Assigned task :: Examine each line in the records below for the word "track". Report how many lines contain it, and nothing else.

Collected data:
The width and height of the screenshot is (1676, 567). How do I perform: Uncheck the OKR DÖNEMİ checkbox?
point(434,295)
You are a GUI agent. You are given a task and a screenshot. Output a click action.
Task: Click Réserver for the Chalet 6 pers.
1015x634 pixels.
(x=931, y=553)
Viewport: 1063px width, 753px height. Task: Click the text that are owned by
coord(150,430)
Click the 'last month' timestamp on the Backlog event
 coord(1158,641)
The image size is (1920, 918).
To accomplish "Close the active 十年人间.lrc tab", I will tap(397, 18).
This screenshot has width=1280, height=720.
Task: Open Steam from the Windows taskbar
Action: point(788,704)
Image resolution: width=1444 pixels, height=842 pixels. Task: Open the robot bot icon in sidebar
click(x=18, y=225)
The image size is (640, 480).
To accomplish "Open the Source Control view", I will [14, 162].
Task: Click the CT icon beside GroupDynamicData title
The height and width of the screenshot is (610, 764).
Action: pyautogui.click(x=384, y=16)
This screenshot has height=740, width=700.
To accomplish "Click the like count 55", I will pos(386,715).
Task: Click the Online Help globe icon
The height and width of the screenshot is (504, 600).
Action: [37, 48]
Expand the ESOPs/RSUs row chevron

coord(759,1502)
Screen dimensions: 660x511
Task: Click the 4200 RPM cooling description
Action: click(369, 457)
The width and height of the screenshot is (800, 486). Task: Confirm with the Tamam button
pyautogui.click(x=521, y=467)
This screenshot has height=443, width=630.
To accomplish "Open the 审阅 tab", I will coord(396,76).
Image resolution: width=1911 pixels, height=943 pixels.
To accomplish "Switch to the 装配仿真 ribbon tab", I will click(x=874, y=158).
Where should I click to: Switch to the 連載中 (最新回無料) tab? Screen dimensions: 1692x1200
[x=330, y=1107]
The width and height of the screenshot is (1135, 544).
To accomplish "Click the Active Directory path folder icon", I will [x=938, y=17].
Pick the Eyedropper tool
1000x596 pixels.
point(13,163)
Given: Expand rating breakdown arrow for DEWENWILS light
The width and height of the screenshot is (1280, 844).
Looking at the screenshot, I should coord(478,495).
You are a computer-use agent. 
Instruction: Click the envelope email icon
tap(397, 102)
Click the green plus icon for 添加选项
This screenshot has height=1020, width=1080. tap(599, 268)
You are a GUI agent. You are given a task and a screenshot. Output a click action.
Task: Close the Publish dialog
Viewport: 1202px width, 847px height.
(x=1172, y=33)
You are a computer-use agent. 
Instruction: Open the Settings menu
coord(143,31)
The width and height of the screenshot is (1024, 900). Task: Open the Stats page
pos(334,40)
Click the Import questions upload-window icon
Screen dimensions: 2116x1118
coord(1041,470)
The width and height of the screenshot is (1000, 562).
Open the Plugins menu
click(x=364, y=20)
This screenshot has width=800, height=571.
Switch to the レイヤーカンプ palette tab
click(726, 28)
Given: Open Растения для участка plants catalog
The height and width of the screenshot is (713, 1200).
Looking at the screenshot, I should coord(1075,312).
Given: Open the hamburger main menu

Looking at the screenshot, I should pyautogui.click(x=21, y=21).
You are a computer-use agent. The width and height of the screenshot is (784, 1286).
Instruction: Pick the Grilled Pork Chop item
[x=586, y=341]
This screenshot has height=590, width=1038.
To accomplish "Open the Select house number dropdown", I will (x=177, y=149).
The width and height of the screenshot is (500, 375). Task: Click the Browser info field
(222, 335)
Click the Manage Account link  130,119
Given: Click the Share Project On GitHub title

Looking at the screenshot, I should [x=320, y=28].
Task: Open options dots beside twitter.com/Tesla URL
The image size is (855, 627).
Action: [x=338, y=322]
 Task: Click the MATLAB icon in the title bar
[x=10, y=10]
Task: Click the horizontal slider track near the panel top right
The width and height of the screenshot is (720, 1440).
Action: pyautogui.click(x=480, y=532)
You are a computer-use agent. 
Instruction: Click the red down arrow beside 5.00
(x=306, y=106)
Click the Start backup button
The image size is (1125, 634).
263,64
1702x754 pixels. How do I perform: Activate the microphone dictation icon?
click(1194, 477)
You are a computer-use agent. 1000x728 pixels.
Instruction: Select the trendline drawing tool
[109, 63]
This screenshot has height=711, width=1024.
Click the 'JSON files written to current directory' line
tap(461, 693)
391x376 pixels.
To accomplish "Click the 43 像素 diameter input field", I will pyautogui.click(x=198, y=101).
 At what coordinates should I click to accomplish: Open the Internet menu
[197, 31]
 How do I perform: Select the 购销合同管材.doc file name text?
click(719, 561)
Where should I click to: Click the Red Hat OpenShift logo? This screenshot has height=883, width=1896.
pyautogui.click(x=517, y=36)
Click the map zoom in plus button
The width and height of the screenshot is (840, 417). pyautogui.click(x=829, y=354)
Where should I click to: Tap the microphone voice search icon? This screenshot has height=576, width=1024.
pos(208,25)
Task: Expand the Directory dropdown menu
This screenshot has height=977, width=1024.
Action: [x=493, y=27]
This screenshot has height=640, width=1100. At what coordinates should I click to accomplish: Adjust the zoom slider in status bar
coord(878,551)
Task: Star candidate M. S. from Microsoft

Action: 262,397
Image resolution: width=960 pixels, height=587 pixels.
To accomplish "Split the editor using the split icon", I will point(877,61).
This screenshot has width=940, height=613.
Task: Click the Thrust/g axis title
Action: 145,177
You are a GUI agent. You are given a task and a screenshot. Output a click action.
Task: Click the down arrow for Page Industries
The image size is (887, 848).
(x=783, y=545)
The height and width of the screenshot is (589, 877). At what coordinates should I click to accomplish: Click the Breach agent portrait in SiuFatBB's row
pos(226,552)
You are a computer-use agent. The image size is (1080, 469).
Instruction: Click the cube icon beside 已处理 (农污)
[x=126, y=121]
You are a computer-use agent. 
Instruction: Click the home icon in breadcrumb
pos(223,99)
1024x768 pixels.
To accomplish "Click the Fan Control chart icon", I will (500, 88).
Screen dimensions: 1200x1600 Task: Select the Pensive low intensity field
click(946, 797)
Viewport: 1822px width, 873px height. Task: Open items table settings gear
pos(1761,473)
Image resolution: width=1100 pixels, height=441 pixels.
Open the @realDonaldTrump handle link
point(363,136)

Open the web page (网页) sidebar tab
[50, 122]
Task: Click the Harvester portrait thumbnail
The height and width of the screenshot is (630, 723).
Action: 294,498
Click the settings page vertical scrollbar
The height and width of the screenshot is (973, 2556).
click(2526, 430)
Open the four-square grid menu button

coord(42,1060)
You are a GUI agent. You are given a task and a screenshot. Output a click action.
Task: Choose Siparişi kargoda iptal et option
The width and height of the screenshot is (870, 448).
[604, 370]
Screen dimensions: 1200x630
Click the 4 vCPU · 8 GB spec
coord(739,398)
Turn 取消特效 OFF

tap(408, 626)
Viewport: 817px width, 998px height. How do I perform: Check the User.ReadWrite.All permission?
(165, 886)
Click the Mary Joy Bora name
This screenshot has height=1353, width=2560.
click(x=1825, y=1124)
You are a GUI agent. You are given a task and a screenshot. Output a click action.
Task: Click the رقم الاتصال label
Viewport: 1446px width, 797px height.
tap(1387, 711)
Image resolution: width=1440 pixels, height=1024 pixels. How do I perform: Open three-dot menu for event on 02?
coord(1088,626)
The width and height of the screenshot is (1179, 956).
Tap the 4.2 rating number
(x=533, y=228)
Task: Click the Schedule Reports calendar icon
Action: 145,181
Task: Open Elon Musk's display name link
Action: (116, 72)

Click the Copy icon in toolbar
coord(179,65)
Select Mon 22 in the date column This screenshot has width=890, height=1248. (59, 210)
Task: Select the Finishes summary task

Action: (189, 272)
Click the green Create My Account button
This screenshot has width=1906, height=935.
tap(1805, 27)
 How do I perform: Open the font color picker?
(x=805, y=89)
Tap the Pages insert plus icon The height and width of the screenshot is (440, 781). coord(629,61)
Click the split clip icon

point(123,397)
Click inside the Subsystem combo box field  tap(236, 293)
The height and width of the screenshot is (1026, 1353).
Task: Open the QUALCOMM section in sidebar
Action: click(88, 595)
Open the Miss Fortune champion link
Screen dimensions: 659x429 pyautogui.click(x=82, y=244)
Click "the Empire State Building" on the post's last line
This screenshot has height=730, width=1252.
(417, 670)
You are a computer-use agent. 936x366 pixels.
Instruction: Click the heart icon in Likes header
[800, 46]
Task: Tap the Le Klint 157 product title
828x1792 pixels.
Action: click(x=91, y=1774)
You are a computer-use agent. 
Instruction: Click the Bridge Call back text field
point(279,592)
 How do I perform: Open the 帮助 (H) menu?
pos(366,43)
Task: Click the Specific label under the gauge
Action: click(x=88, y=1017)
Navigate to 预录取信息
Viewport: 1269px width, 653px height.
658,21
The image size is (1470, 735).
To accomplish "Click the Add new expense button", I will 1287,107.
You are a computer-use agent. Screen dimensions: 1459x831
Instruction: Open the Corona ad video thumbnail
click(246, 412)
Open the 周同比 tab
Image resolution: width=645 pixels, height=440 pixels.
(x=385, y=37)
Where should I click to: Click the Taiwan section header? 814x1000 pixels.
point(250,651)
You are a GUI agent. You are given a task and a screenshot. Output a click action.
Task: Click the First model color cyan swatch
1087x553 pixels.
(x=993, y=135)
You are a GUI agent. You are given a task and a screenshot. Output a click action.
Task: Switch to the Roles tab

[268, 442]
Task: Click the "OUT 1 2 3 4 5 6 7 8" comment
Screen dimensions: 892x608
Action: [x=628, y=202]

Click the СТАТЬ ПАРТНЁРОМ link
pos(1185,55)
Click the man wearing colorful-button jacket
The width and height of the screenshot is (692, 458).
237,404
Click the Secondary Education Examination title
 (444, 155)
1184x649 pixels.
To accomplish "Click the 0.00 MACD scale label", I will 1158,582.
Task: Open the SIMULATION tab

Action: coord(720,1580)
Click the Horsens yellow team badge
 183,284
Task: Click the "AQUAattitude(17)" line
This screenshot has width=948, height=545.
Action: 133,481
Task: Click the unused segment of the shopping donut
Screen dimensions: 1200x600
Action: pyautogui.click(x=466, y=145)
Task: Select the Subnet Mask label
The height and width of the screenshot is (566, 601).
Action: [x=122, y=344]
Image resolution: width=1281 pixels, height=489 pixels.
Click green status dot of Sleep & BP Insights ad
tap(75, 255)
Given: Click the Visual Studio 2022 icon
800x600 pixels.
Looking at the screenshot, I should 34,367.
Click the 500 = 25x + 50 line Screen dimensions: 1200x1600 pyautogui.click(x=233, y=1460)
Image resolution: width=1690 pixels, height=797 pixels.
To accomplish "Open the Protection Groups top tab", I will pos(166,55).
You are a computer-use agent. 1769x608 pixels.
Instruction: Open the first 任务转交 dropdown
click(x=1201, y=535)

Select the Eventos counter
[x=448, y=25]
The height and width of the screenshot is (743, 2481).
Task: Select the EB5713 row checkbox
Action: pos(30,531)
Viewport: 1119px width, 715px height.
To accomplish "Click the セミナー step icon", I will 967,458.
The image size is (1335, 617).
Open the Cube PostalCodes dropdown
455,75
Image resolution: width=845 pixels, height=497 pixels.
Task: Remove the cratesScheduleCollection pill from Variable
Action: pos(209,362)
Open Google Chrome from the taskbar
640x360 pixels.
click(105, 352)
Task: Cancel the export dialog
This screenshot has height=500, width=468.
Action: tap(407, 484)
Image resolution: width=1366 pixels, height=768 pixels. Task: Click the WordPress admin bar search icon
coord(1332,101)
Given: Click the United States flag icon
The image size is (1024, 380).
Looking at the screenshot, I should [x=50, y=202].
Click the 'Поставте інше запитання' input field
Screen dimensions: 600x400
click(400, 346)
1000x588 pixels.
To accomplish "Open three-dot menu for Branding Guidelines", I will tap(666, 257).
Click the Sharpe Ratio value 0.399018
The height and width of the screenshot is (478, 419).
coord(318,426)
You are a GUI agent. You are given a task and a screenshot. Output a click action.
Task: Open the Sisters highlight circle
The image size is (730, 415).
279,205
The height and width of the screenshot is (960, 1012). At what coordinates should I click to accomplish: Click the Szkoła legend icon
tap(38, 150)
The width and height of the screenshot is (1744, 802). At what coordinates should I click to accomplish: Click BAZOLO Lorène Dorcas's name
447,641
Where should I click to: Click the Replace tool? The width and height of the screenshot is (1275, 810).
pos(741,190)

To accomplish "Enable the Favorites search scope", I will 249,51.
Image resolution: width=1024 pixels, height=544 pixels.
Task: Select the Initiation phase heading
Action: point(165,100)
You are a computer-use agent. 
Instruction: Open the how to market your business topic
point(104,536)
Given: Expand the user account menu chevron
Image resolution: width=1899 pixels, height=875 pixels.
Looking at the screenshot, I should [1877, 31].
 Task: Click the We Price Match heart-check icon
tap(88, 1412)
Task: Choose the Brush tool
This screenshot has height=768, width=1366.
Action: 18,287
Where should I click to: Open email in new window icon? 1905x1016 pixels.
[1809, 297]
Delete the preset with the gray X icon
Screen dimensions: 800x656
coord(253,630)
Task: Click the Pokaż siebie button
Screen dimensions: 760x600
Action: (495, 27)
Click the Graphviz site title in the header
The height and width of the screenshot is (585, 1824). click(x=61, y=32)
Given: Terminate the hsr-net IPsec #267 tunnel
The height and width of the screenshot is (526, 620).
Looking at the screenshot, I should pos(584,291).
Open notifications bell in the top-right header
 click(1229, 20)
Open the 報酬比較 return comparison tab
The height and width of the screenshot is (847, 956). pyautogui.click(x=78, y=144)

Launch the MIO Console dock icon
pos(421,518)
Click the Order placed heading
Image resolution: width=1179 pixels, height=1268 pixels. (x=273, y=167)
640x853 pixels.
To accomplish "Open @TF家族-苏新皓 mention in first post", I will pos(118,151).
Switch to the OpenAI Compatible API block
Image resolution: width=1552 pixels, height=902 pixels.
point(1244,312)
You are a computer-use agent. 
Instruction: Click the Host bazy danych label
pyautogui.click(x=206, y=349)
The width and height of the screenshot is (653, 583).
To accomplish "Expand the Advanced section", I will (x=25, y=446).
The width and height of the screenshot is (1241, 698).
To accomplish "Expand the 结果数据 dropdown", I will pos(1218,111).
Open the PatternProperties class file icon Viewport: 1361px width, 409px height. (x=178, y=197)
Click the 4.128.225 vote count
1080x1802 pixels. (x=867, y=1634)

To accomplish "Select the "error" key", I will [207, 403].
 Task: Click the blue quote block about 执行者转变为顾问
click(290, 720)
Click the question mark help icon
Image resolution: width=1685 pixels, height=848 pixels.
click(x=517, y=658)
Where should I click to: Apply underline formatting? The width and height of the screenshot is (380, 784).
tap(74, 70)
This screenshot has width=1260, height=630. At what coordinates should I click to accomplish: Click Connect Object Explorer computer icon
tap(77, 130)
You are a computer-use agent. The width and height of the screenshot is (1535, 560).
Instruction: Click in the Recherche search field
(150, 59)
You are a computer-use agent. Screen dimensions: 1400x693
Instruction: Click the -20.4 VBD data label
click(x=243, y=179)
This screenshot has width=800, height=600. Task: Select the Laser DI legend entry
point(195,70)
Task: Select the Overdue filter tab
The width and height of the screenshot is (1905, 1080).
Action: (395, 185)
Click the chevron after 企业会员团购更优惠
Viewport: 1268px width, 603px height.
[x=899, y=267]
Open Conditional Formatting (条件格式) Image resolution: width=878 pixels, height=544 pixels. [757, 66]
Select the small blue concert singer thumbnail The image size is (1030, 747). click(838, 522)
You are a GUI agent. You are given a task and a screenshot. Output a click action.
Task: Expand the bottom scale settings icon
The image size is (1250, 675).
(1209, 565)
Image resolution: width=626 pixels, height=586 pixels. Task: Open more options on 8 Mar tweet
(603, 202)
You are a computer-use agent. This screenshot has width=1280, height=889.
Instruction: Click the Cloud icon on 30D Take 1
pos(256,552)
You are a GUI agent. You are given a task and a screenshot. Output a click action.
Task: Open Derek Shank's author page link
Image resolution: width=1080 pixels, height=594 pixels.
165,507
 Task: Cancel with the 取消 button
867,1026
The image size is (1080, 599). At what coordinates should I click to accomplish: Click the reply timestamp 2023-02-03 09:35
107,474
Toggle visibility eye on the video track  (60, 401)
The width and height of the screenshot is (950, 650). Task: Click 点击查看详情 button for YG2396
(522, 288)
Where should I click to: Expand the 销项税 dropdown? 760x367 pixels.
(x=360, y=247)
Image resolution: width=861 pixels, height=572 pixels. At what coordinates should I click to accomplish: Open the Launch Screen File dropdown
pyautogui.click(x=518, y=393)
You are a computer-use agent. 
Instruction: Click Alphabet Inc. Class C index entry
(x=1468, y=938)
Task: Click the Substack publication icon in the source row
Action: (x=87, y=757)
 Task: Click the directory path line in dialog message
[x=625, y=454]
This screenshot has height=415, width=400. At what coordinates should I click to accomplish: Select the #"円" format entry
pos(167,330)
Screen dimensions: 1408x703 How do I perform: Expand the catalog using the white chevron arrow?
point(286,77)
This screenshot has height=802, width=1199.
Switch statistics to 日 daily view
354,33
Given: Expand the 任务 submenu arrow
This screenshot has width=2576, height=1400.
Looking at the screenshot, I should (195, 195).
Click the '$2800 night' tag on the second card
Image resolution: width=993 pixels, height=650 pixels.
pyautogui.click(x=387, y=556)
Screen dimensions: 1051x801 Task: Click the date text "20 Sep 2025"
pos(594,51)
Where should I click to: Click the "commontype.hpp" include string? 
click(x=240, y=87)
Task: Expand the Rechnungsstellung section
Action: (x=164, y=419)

Response below :: 2